Directions for this task>
Return all of the records below verbatim.

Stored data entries
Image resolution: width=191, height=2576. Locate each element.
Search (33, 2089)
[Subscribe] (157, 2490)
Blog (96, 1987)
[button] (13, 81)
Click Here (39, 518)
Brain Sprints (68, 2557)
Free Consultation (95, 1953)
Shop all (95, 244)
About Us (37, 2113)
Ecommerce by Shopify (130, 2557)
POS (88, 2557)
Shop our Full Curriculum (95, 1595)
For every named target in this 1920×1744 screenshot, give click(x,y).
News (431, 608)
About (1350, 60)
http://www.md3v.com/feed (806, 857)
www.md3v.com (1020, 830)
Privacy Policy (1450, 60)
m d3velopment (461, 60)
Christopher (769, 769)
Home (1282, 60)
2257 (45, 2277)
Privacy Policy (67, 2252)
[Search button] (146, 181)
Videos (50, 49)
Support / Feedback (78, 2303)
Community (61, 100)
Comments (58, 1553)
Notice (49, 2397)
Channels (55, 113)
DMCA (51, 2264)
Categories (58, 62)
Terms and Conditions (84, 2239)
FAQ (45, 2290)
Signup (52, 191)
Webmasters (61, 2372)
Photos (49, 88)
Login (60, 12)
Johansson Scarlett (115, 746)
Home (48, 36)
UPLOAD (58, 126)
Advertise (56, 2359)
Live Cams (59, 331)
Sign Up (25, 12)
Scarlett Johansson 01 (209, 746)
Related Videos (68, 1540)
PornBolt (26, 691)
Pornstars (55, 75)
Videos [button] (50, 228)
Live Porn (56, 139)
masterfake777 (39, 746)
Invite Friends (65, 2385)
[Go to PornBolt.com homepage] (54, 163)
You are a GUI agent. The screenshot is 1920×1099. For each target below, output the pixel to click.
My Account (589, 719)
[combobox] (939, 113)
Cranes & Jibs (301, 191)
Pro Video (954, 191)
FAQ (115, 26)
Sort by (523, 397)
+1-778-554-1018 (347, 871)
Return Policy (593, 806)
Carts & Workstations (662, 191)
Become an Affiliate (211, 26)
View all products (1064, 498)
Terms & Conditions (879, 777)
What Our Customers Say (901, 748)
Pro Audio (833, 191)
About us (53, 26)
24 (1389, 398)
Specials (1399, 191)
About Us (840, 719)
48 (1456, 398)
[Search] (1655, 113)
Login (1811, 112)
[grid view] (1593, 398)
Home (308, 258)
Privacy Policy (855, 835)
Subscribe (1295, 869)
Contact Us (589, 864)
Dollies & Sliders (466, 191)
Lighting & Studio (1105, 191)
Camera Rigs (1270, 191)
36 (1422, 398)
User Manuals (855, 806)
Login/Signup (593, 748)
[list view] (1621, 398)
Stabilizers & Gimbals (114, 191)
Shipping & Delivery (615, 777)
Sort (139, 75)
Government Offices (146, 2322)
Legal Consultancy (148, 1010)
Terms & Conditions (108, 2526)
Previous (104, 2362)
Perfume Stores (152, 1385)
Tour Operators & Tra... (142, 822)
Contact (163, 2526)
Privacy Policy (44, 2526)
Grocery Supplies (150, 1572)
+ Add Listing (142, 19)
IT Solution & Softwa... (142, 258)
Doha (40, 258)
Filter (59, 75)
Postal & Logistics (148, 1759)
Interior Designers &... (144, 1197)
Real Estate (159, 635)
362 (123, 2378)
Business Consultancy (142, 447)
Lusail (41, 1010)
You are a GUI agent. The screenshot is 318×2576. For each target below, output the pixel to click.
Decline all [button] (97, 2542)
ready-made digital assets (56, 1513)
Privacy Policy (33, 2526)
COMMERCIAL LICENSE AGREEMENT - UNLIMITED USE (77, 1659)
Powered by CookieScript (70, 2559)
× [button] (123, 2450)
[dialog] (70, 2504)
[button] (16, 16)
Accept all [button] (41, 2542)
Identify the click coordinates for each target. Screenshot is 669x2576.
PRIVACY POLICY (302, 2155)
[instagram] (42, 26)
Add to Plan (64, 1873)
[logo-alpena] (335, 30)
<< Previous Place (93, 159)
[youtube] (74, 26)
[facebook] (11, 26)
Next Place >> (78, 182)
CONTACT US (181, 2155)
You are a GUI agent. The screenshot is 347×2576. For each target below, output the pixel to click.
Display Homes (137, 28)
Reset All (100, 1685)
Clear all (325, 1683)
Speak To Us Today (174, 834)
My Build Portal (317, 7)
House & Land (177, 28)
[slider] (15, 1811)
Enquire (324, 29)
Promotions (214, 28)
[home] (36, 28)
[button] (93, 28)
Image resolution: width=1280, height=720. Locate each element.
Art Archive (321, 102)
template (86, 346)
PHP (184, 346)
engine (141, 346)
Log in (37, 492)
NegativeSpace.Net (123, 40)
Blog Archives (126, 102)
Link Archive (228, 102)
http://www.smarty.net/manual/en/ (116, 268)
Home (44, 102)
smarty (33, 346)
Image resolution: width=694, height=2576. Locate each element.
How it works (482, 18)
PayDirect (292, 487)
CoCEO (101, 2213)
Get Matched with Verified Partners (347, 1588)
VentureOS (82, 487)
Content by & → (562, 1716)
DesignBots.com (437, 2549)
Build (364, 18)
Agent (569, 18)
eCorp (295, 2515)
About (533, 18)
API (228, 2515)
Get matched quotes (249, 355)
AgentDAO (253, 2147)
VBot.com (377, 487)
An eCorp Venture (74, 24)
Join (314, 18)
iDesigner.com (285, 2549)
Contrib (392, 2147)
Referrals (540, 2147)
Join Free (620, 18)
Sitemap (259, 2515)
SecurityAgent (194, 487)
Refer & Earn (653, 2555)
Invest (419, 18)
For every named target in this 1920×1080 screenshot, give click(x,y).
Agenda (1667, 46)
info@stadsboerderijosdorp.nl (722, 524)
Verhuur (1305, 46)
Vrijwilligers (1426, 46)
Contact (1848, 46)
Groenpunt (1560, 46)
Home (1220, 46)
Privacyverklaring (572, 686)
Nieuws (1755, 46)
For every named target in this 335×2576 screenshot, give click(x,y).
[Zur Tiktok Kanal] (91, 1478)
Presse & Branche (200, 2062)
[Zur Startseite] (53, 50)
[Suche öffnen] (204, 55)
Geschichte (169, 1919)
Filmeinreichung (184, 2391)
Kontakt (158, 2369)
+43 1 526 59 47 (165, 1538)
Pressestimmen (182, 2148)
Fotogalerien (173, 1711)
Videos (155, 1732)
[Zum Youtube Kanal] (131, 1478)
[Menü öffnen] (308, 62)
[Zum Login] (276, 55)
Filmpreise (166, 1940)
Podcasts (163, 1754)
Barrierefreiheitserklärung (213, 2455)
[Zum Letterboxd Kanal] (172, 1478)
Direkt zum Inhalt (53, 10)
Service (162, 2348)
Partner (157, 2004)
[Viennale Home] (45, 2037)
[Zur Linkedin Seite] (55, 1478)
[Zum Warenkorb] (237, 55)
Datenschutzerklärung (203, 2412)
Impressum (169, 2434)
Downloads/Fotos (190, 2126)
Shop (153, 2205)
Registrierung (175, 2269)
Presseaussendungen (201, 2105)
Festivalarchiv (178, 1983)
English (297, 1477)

Task result>
Image resolution: width=191, height=2576. Locate each element.
Search (33, 2089)
[Subscribe] (157, 2490)
Blog (96, 1987)
[button] (13, 81)
Click Here (39, 518)
Brain Sprints (68, 2557)
Free Consultation (95, 1953)
Shop all (95, 244)
About Us (37, 2113)
Ecommerce by Shopify (130, 2557)
POS (88, 2557)
Shop our Full Curriculum (95, 1595)
For every named target in this 1920×1744 screenshot, give click(x,y).
News (431, 608)
About (1350, 60)
http://www.md3v.com/feed (806, 857)
www.md3v.com (1020, 830)
Privacy Policy (1450, 60)
m d3velopment (461, 60)
Christopher (769, 769)
Home (1282, 60)
2257 (45, 2277)
Privacy Policy (67, 2252)
[Search button] (146, 181)
Videos (50, 49)
Support / Feedback (78, 2303)
Community (61, 100)
Comments (58, 1553)
Notice (49, 2397)
Channels (55, 113)
DMCA (51, 2264)
Categories (58, 62)
Terms and Conditions (84, 2239)
FAQ (45, 2290)
Signup (52, 191)
Webmasters (61, 2372)
Photos (49, 88)
Login (60, 12)
Johansson Scarlett (115, 746)
Home (48, 36)
UPLOAD (58, 126)
Advertise (56, 2359)
Live Cams (59, 331)
Sign Up (25, 12)
Scarlett Johansson 01 (209, 746)
Related Videos (68, 1540)
PornBolt (26, 691)
Pornstars (55, 75)
Videos [button] (50, 228)
Live Porn (56, 139)
masterfake777 (39, 746)
Invite Friends (65, 2385)
[Go to PornBolt.com homepage] (54, 163)
You are a GUI agent. The screenshot is 1920×1099. For each target below, output the pixel to click.
My Account (589, 719)
[combobox] (939, 113)
Cranes & Jibs (301, 191)
Pro Video (954, 191)
FAQ (115, 26)
Sort by (523, 397)
+1-778-554-1018 (347, 871)
Return Policy (593, 806)
Carts & Workstations (662, 191)
Become an Affiliate (211, 26)
View all products (1064, 498)
Terms & Conditions (879, 777)
What Our Customers Say (901, 748)
Pro Audio (833, 191)
About us (53, 26)
24 (1389, 398)
Specials (1399, 191)
About Us (840, 719)
48 (1456, 398)
[Search] (1655, 113)
Login (1811, 112)
[grid view] (1593, 398)
Home (308, 258)
Privacy Policy (855, 835)
Subscribe (1295, 869)
Contact Us (589, 864)
Dollies & Sliders (466, 191)
Lighting & Studio (1105, 191)
Camera Rigs (1270, 191)
36 (1422, 398)
User Manuals (855, 806)
Login/Signup (593, 748)
[list view] (1621, 398)
Stabilizers & Gimbals (114, 191)
Shipping & Delivery (615, 777)
Sort (139, 75)
Government Offices (146, 2322)
Legal Consultancy (148, 1010)
Terms & Conditions (108, 2526)
Previous (104, 2362)
Perfume Stores (152, 1385)
Tour Operators & Tra... (142, 822)
Contact (163, 2526)
Privacy Policy (44, 2526)
Grocery Supplies (150, 1572)
+ Add Listing (142, 19)
IT Solution & Softwa... (142, 258)
Doha (40, 258)
Filter (59, 75)
Postal & Logistics (148, 1759)
Interior Designers &... (144, 1197)
Real Estate (159, 635)
362 (123, 2378)
Business Consultancy (142, 447)
Lusail (41, 1010)
You are a GUI agent. The screenshot is 318×2576. For each target below, output the pixel to click.
Decline all [button] (97, 2542)
ready-made digital assets (56, 1513)
Privacy Policy (33, 2526)
COMMERCIAL LICENSE AGREEMENT - UNLIMITED USE (77, 1659)
Powered by CookieScript (70, 2559)
× [button] (123, 2450)
[dialog] (70, 2504)
[button] (16, 16)
Accept all [button] (41, 2542)
Identify the click coordinates for each target. Screenshot is 669x2576.
PRIVACY POLICY (302, 2155)
[instagram] (42, 26)
Add to Plan (64, 1873)
[logo-alpena] (335, 30)
<< Previous Place (93, 159)
[youtube] (74, 26)
[facebook] (11, 26)
Next Place >> (78, 182)
CONTACT US (181, 2155)
You are a GUI agent. The screenshot is 347×2576. For each target below, output the pixel to click.
Display Homes (137, 28)
Reset All (100, 1685)
Clear all (325, 1683)
Speak To Us Today (174, 834)
My Build Portal (317, 7)
House & Land (177, 28)
[slider] (15, 1811)
Enquire (324, 29)
Promotions (214, 28)
[home] (36, 28)
[button] (93, 28)
Image resolution: width=1280, height=720. Locate each element.
Art Archive (321, 102)
template (86, 346)
PHP (184, 346)
engine (141, 346)
Log in (37, 492)
NegativeSpace.Net (123, 40)
Blog Archives (126, 102)
Link Archive (228, 102)
http://www.smarty.net/manual/en/ (116, 268)
Home (44, 102)
smarty (33, 346)
Image resolution: width=694, height=2576. Locate each element.
How it works (482, 18)
PayDirect (292, 487)
CoCEO (101, 2213)
Get Matched with Verified Partners (347, 1588)
VentureOS (82, 487)
Content by & → (562, 1716)
DesignBots.com (437, 2549)
Build (364, 18)
Agent (569, 18)
eCorp (295, 2515)
About (533, 18)
API (228, 2515)
Get matched quotes (249, 355)
AgentDAO (253, 2147)
VBot.com (377, 487)
An eCorp Venture (74, 24)
Join (314, 18)
iDesigner.com (285, 2549)
Contrib (392, 2147)
Referrals (540, 2147)
Join Free (620, 18)
Sitemap (259, 2515)
SecurityAgent (194, 487)
Refer & Earn (653, 2555)
Invest (419, 18)
For every named target in this 1920×1080 screenshot, give click(x,y).
Agenda (1667, 46)
info@stadsboerderijosdorp.nl (722, 524)
Verhuur (1305, 46)
Vrijwilligers (1426, 46)
Contact (1848, 46)
Groenpunt (1560, 46)
Home (1220, 46)
Privacyverklaring (572, 686)
Nieuws (1755, 46)
For every named target in this 335×2576 screenshot, give click(x,y).
[Zur Tiktok Kanal] (91, 1478)
Presse & Branche (200, 2062)
[Zur Startseite] (53, 50)
[Suche öffnen] (204, 55)
Geschichte (169, 1919)
Filmeinreichung (184, 2391)
Kontakt (158, 2369)
+43 1 526 59 47 (165, 1538)
Pressestimmen (182, 2148)
Fotogalerien (173, 1711)
Videos (155, 1732)
[Zum Youtube Kanal] (131, 1478)
[Menü öffnen] (308, 62)
[Zum Login] (276, 55)
Filmpreise (166, 1940)
Podcasts (163, 1754)
Barrierefreiheitserklärung (213, 2455)
[Zum Letterboxd Kanal] (172, 1478)
Direkt zum Inhalt (53, 10)
Service (162, 2348)
Partner (157, 2004)
[Viennale Home] (45, 2037)
[Zur Linkedin Seite] (55, 1478)
[Zum Warenkorb] (237, 55)
Datenschutzerklärung (203, 2412)
Impressum (169, 2434)
Downloads/Fotos (190, 2126)
Shop (153, 2205)
Registrierung (175, 2269)
Presseaussendungen (201, 2105)
Festivalarchiv (178, 1983)
English (297, 1477)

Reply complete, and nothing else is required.